When we met Jeff Daley (46), he had just sold his medical software firm to a huge conglomerate, for ten million dollars in cash and a similar amount in restricted (but publicly traded) stock of the Acquirer.  Jeff and his wife, Sue (44) had two teenage children.

  • As part of the sale, Jeff had agreed to stay with the company for three years. During this time, he had an earn-out provision calculating the number of restricted shares of stock of the Acquirer he would vest in and be entitled to sell.  Jeff would receive a fair, but not a large, cash compensation during this period, but would receive quite large sums if his efforts led to success.
  • After the sale of his company, Jeff was offered a participation in a “tax shelter” sponsored by one of the “Big 4” CPA firms, that would convert ordinary income from the sale proceeds into long-term capital gains, saving significant tax dollars on the sale. Jeff presented us with a stack of offering documents, including a tax opinion by the tax department of our general counsel’s former law firm.  Jeff felt it had to be a “good deal” since it had been blessed by such a prestigious firm.  We analyzed the transaction at length and advised Jeff that we could find no substantial business purpose for the transaction other than tax reduction and that, notwithstanding a very narrow legal opinion approving the technical steps of the transaction, we recommended Jeff not participate.  Jeff followed our guidance and avoided the subsequent mess when the deal blew up and ten years of litigation ensued.
  • After his earn-out period ended with a large additional payment to Jeff, he formed a consulting company to provide advice to other start-up technology companies.  We assisted Jeff with the planning required to establish an LLC for he and his partner, as well as Family LLCs that allowed them to employ family members during school breaks and assist in education funding.  This provided a significant tax saving to Jeff and Sue, as well as a rare opportunity to their children.
  • Twenty or so years ago, Jeff had been sold a “Charity-Owned Life Insurance” policy/transaction by a golfing buddy of his, who was a part time insurance agent. At the time, Charity-Owned Life Insurance was a popular tax planning tactic.  Jeff thought it sounded too good to be true that he could get a charitable deduction while the charity owned the life insurance policy on him and his children were beneficiaries of a large part of the insurance proceeds.  After the IRS banned the structure and voided the tax benefits, we spent scores of hours negotiating with the charity and the insurance company to unwind the transaction and relieve Jeff from further responsibility.
  • The same golfing buddy introduced the concept of “Stranger-Owned Life Insurance” to Jeff’s father, who did not have much life insurance in place but was in good health and had a healthy balance sheet.  This more recent tax planning scheme has been marketed to affluent seniors, who are in insurable health, have significant assets to insure with life insurance, but, for whatever reason, have not purchased life insurance up to their available amount.  This tactic has been widely discredited, but is still being marketed to wealthy seniors.  The greater the assets, the better the health, the older the senior, the less insurance in place, the better the prospect is for this approach.  Outside “Strangers,” such as hedge funds, were acquiring ownership interests in life insurance policies on wealthy seniors that they had no relationship, or “insurable interest” with.  This violated a fundamental tenet of life insurance, that you can only own insurance on a person for whom you have an “insurable interest.”  Because we were already in place at the time this opportunity arose, we cautioned against involvement and aided Jeff’s father in placing direct insurance from a licensed agent into a trust on behalf of Jeff and his siblings.

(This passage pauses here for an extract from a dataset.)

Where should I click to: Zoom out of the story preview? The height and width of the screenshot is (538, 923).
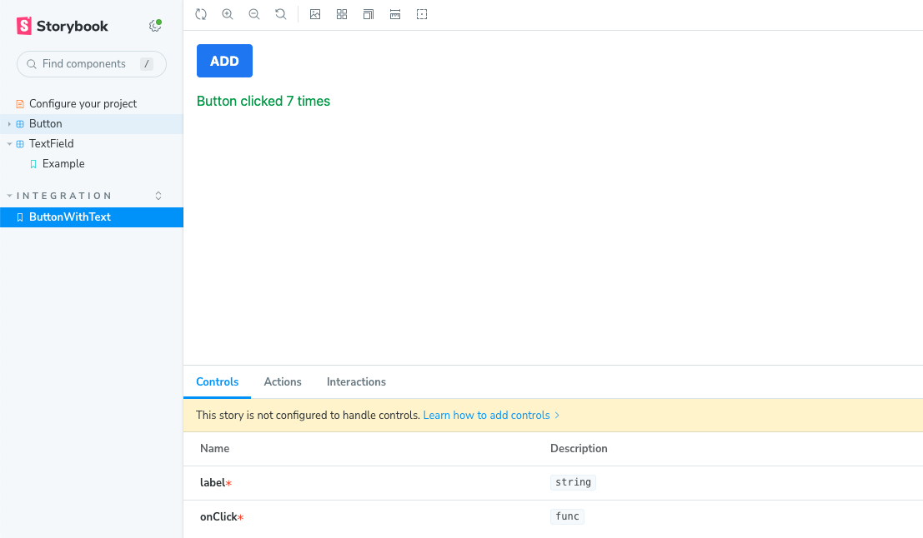254,14
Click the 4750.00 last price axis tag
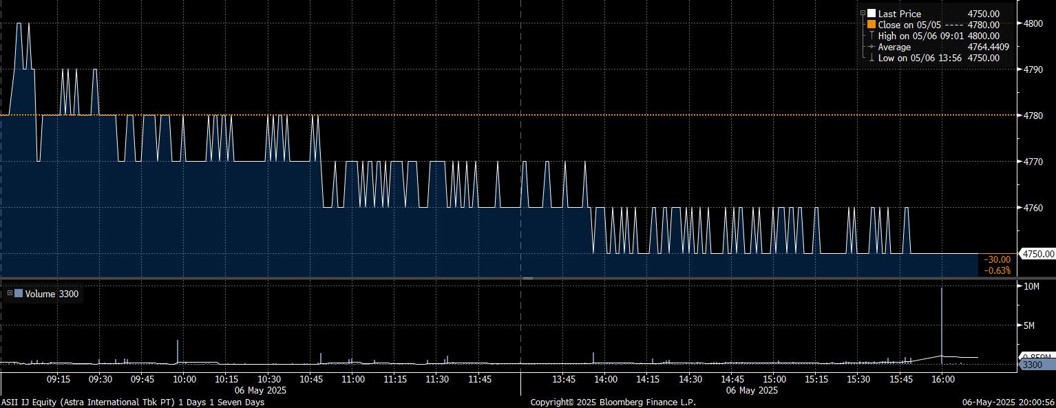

  • We managed Jeff’s investable assets during this consulting period, so that he was able to support his life style beyond that allowed from his consulting efforts.

Often, we serve our clients by what we encourage them not to do, rather than simply facilitating investments on their behalf.  Not losing money can be just as beneficial as making money.  Our relationship with our clients can be protective as well as profitable for them. We act as their “Personal CFO.”